Le soir, on a appris l’enlèvement du procureur de la province d'Espinar par les habitants qui ont, de plus, incendié son véhicule et l'ont emmené déchaussé au village de Yauri (on  a su plus tard qu'il était sain et sauf). D'après les informations, le local de la Fondation Tintaya à Espinar aurait été incendié. Le Ministre de l'Intérieur a fait savoir que jusqu'à présent, 76 policiers avaient été  blessés suite à toutes ces journées d'affrontement. Face à ces violences,  le gouvernement a choisi, durant la nuit, de déclarer l'état d'urgence pendant 30 jours dans la province d'Espinar.

Ce qui a eu le plus d'effet sur la communauté Twitter locale est une vidéo tournée à Espinar qui montre un franc-tireur des forces de l'ordre visant et tirant sur un cameraman, lequel a filmé jusqu'au moment d'être touché (seg. 33) [Avertissement: certaines images peuvent froisser la sensibilité des spectateurs] :

La compagnie minière de Xstrata Tintaya a fait savoir qu'elle ne céderait pas aux demandes économiques du maire d'Espinar mais continuerait, par contre, à plaider pour le dialogue. Il faut dire que la province d’ Espinar a reçu  un budget de 300 millions de sols en  2011 mais que la pauvreté est en augmentation, son taux étant de 64,4%.  Il semblerait que le problème ne réside pas dans les ressources elles-mêmes mais bien plutôt dans l'usage et la gestion qui en sont faites. Nous sommes donc très loin des problèmes et des dégâts environnementaux engendrés par les activités minières dans la zone et que nous montre  la communauté dans ces vidéos.

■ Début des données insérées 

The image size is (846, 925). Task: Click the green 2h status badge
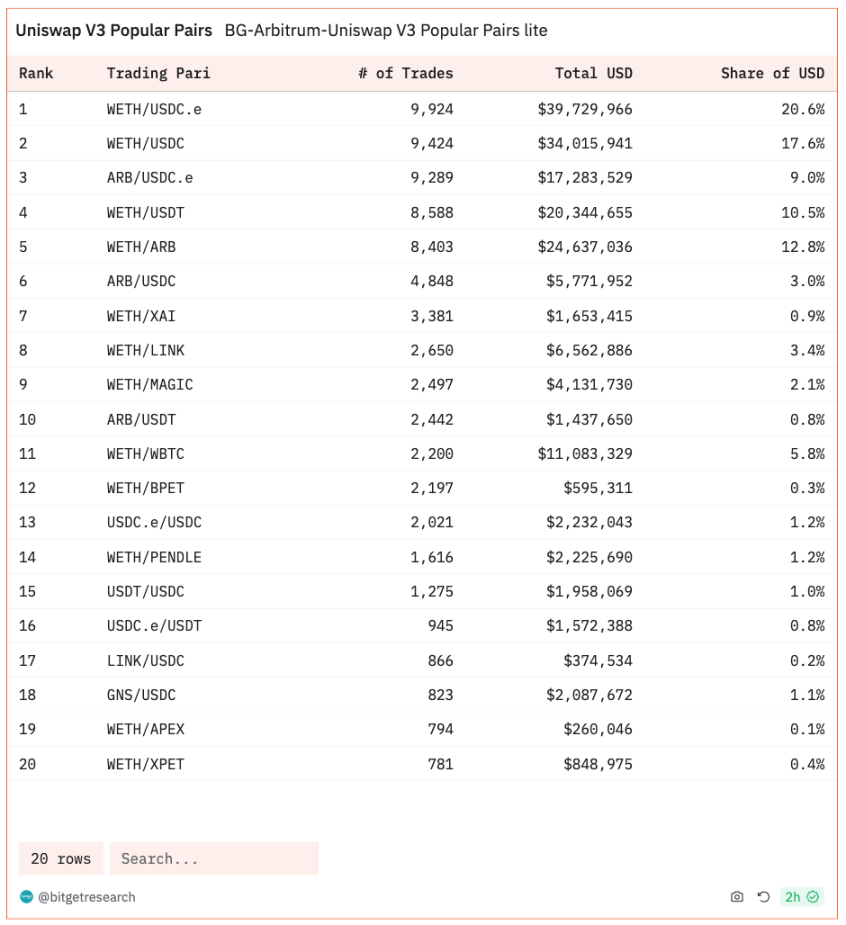[802, 897]
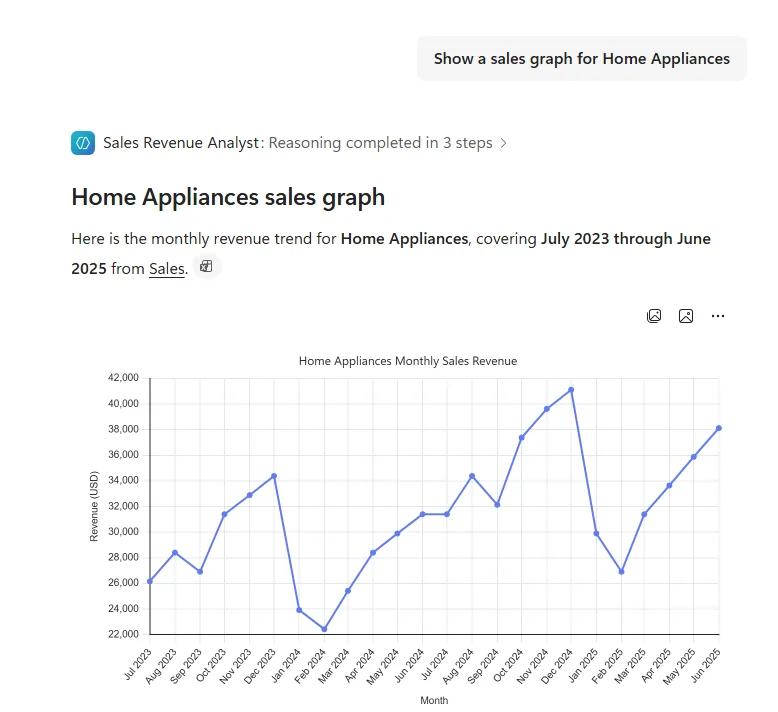Click the Feb 2024 lowest data point
This screenshot has width=778, height=712.
click(324, 629)

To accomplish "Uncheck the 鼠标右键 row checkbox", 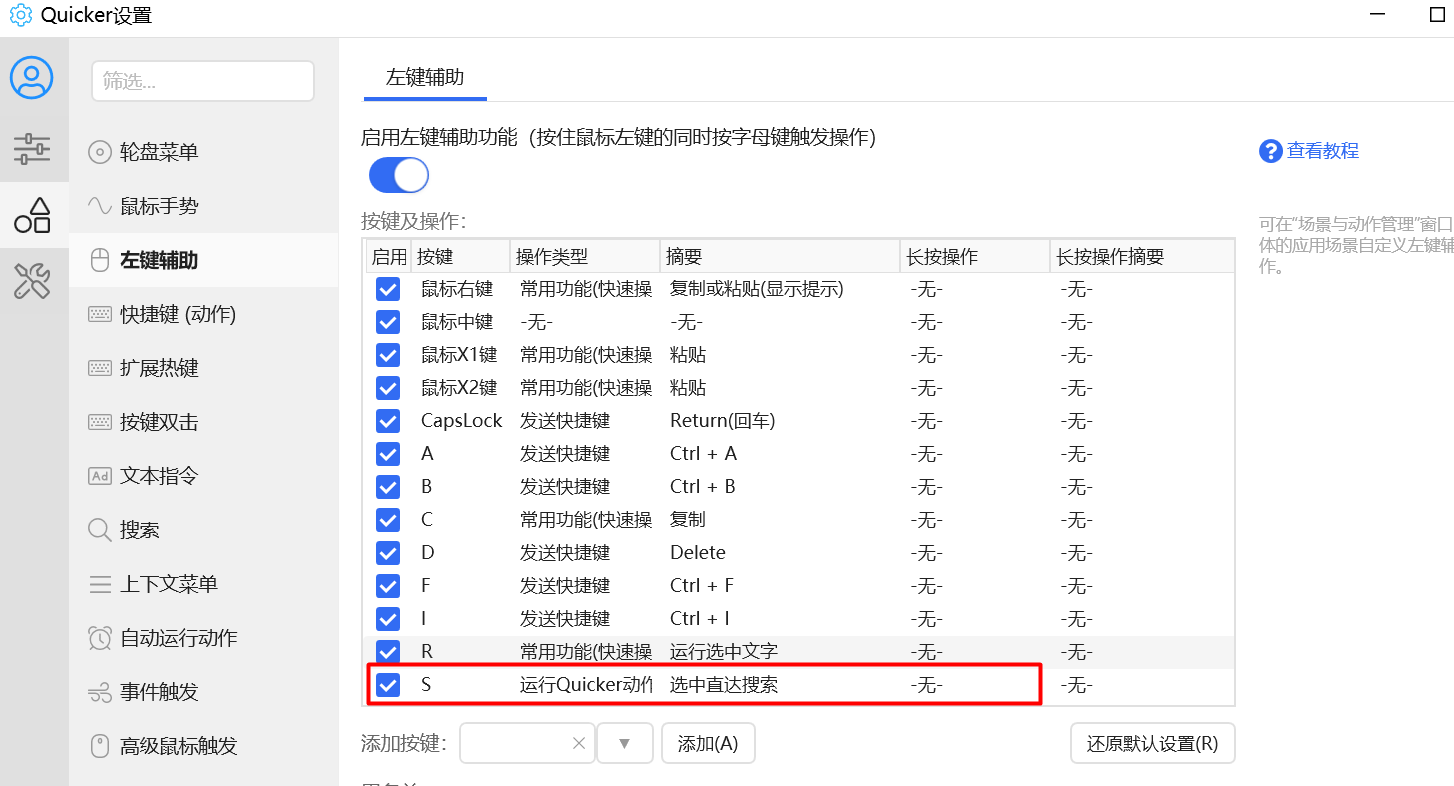I will pyautogui.click(x=387, y=289).
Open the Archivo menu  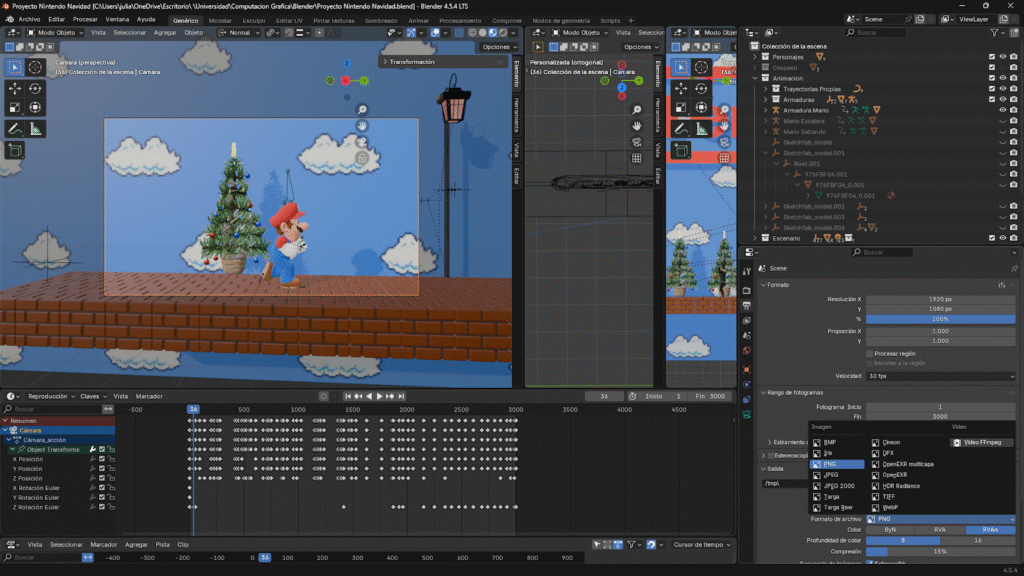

La version originale de ce billet a été publiée  dans le blog personnel de Juan Arellano.
Note de la traductrice: Les barrages de stériles miniers sont des barrages construits avec des résidus d'exploitation minière, pour créer une zone de stockage de ces stériles. Les barrages sont montés au fur et à mesure de l'exploitation de la mine. Ils s'apparentent aux barrages en remblai. Source: Techno-science.net.